Living every day with a life-changing illness is discouraging enough, but Maryam Hosseinzadeh is one of 400,000 people in the United States battling multiple sclerosis, a disorder that by changing the brain's makeup appears capable of generating the secondary ill of depression.
Hosseinzadeh credits medicines, immune-modulating therapy and the ongoing support of neurologist Nancy Sicotte, MD, for keeping the potentially debilitating symptoms of MS and depression from dominating her life.
Sicotte, director of the Multiple Sclerosis Program at Cedars-Sinai Medical Center, recently received a three-year, $506,000 grant from the National Multiple Sclerosis Society to study brain changes in MS and underlying causes and potential treatments of MS-related depression.
In 2004, after bumping a wall while parking her car, Hosseinzadeh had her eyes checked for blurry vision. She also had noticed her right leg dragging for a couple of months, but hadn't paid much attention.
"When I went to see the doctors for my vision, they said, `It's not blurry vision. You have double vision, and that's one of the symptoms of MS,'" said the 35-year-old West Los Angeles resident who spent nearly two weeks in a hospital undergoing tests before the diagnosis was confirmed.
In patients with MS, the immune system attacks myelin, the material that surrounds and protects nerve fibers in the brain and spinal cord. Loss of this "insulation" prevents the fibers from conducting signals correctly, leading to symptoms. Nerve cells also die, causing long-term deficits. The disease typically attacks body systems in haphazard, unpredictable patterns.
"One day I woke up and I couldn't feel my legs; from the waist down, I couldn't feel anything. One day I woke up and I couldn't taste any food. I couldn't smell anything. It's weird because the disease can affect your nerves anywhere," noted Hosseinzadeh, who earned her bachelor's degree in electrical engineering in Iran but studied animation after moving to the United States in 2002. She now works for a movie studio, creating animation for cartoons.
Hossienzadeh first was treated with high-dose steroids, which improved her vision. "But I still had problems walking. I was wobbly, and I couldn't control my balance. I had to use a crutch, then a walker, and I ended up in a wheelchair. In one year, 2005, I was hospitalized six times, each time for two weeks. My symptoms worsened every two months," she said, adding that a nine-month series of chemotherapy treatments finally began to ease her woes.
Now, taking a daily injection of a drug and a monthly infusion of immunoglobulin to boost her immune system and energy, she can hike and do yoga, but skiing, one of her favorite pastimes, remains out of reach.

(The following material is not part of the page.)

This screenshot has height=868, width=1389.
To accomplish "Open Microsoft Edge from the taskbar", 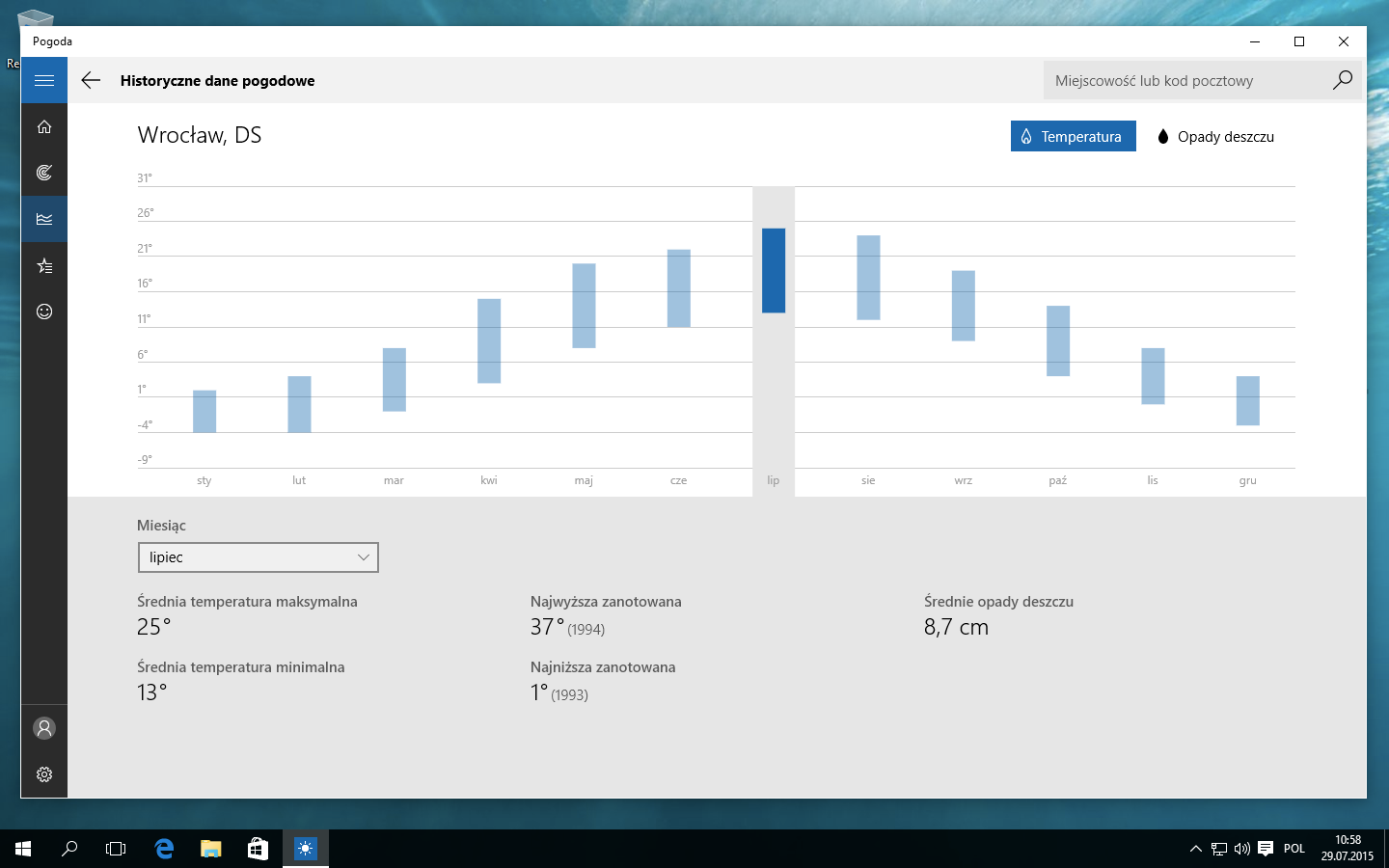I will coord(164,849).
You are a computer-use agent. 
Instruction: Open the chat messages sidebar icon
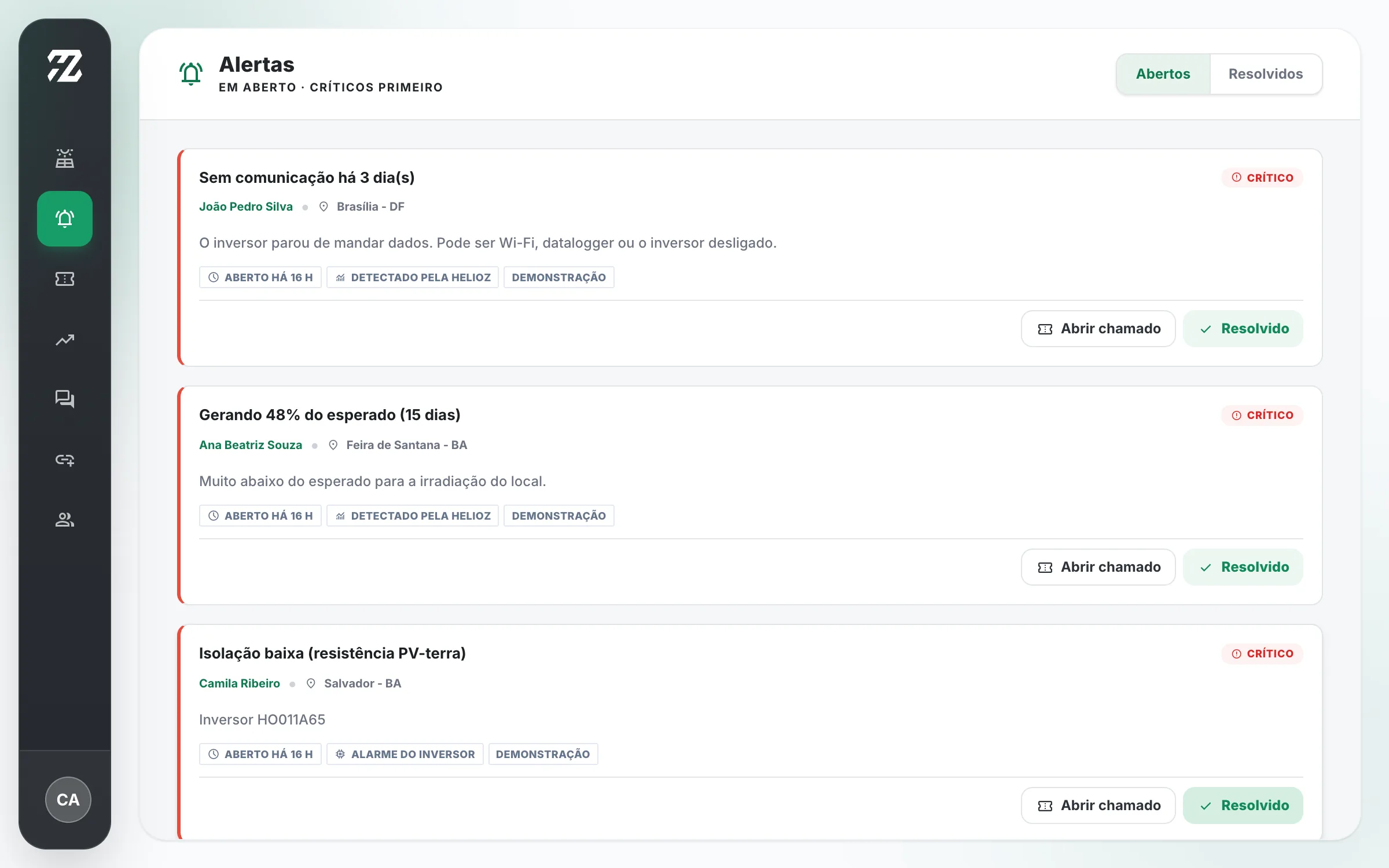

"I was on other medications before, but the combination of chemotherapy, Copaxone and IVIG (intravenous immunoglobulin) changed everything," said Hosseinzadeh, who, like many patients with MS, battles a recurring cycle of depression: Having to deal with the physical, financial and emotional aspects of the disease is difficult, but becoming depressed makes the disease's symptoms worse.
"If you can cut out the stress and depression, you can deal with the MS better," Hosseinzadeh said.
But managing depression is not easy, especially because mood alteration appears to be a central part of the disease, Sicotte said.
"Depression in various forms is common during the course of MS and can have a major impact on quality of life, thought processes and long-term health," commented Sicotte, a member of the Department of Neurology who directs the Neurology Residency Training Program.